---------- Exercise inputs ----------
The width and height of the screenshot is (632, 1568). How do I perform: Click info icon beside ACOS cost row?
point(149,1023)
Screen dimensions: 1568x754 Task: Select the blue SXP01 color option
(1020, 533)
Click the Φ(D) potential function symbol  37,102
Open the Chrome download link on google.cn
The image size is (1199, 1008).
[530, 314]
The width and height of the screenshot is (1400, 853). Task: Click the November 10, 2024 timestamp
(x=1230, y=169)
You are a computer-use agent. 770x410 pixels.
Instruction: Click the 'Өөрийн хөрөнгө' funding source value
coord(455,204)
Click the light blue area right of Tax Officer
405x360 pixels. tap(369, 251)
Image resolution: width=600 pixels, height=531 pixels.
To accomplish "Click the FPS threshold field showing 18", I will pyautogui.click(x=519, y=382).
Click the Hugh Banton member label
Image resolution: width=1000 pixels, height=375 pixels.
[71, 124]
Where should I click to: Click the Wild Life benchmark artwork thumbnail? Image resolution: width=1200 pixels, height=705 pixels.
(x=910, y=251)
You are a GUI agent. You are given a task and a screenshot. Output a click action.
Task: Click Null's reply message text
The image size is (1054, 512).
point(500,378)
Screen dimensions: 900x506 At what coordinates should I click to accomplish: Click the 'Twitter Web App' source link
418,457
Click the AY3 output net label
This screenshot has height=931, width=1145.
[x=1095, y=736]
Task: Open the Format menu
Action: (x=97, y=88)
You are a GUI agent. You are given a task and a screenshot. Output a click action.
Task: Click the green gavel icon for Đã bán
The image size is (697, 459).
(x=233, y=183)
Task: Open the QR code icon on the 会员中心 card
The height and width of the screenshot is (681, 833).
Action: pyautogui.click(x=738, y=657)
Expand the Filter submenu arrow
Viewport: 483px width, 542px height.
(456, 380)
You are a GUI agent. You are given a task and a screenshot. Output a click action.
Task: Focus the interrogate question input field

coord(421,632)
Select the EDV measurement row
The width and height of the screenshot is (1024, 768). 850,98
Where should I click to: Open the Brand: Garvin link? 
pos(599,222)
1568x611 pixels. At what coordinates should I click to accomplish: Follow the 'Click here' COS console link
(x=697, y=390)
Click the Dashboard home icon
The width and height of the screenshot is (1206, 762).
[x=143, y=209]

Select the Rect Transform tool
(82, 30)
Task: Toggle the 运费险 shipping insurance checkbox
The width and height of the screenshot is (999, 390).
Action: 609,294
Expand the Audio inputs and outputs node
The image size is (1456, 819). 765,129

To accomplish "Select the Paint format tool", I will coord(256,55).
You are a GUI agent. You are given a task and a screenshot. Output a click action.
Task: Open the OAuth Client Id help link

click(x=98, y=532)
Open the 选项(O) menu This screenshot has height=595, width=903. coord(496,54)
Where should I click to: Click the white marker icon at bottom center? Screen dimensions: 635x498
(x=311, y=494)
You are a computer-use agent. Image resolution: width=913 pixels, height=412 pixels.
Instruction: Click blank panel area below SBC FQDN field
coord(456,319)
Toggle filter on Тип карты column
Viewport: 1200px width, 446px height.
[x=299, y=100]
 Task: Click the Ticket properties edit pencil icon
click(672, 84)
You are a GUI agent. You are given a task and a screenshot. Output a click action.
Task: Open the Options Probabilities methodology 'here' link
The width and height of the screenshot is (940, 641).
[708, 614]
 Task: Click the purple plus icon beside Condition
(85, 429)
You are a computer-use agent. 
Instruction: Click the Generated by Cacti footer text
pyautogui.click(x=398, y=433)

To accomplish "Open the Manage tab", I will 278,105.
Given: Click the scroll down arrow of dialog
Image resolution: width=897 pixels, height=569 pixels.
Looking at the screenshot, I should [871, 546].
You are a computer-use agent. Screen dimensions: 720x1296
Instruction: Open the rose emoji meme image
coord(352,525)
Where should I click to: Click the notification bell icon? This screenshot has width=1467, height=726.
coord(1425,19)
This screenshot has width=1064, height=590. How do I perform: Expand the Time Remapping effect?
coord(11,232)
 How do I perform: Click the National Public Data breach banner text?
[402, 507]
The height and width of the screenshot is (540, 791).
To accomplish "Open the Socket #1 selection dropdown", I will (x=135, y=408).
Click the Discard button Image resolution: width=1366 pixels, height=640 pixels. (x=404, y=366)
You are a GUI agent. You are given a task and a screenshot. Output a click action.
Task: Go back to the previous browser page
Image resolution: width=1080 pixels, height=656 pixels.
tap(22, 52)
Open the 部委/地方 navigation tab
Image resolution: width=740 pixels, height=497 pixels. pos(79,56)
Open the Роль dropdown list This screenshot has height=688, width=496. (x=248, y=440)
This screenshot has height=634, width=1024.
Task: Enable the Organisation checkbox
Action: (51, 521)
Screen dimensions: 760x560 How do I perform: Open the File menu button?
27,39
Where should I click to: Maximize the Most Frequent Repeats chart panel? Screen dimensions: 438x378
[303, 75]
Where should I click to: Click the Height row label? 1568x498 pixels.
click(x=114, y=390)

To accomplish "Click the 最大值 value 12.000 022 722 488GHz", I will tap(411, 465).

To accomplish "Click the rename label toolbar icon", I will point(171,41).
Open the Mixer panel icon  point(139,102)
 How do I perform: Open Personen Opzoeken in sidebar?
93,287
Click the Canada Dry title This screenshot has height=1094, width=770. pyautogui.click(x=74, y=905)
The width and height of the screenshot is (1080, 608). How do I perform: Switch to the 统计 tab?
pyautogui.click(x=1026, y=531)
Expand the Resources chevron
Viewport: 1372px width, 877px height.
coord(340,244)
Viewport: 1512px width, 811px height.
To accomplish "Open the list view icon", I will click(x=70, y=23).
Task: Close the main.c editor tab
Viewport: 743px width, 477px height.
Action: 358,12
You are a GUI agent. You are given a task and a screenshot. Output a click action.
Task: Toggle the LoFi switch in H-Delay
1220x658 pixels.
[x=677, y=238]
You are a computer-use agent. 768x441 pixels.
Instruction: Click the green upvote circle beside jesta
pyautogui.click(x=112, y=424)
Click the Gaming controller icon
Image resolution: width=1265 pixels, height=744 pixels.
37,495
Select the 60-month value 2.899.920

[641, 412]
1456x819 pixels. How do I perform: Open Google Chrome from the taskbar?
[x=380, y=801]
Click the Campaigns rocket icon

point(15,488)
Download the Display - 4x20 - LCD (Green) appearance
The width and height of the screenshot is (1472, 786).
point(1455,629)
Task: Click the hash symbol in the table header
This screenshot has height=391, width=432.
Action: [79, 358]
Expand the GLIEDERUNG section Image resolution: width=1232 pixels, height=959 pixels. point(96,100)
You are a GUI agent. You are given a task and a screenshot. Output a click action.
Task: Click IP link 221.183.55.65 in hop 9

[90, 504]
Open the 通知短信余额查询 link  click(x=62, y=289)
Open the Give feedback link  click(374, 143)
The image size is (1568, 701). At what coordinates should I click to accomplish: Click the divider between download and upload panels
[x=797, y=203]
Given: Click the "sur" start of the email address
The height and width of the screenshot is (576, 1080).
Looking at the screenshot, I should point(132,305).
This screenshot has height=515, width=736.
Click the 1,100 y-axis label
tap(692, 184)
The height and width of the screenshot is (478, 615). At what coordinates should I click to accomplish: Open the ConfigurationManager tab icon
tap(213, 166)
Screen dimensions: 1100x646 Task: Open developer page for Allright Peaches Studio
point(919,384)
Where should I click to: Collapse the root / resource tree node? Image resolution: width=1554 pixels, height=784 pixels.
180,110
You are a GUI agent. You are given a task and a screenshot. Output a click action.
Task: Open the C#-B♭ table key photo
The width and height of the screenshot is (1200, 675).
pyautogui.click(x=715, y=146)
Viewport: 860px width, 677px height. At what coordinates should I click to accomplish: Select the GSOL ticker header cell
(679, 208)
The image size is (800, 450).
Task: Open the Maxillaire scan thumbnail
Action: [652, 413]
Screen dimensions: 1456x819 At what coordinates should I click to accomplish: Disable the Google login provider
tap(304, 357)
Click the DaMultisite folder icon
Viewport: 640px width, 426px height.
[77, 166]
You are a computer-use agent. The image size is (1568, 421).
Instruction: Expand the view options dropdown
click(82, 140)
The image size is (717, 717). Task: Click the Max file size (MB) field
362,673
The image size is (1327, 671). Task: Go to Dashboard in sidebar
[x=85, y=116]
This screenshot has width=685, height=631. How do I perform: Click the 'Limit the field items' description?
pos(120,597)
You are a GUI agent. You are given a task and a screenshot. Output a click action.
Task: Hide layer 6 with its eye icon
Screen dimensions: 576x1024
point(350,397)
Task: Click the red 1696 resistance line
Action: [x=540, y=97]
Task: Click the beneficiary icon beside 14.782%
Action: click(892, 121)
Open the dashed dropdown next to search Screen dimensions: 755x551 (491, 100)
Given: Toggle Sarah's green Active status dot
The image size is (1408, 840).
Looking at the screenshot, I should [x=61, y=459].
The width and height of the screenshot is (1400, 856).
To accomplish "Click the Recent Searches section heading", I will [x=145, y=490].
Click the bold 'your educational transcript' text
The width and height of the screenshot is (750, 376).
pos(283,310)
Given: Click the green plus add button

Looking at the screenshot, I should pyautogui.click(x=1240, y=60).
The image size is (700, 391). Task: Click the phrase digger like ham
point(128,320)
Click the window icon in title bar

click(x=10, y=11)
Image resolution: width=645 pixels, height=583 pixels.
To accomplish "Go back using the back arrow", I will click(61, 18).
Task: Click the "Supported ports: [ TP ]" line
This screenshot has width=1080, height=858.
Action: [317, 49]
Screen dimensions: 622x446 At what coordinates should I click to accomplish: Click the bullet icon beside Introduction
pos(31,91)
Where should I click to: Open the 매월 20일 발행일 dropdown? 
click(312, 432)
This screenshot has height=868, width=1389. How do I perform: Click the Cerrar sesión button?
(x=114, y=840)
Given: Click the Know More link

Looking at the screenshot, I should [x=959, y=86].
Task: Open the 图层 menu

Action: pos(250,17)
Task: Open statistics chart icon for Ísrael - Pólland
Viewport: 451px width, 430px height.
----------
# Directions
Copy out precisely the lines from the line with "The width and height of the screenshot is (1400, 853)." to the line with "Image resolution: width=600" in the material above, including those two lines and omitting all the rest.

# Solution below
The width and height of the screenshot is (1400, 853). Task: Click the November 10, 2024 timestamp
(x=1230, y=169)
You are a computer-use agent. 770x410 pixels.
Instruction: Click the 'Өөрийн хөрөнгө' funding source value
coord(455,204)
Click the light blue area right of Tax Officer
405x360 pixels. tap(369, 251)
Image resolution: width=600 pixels, height=531 pixels.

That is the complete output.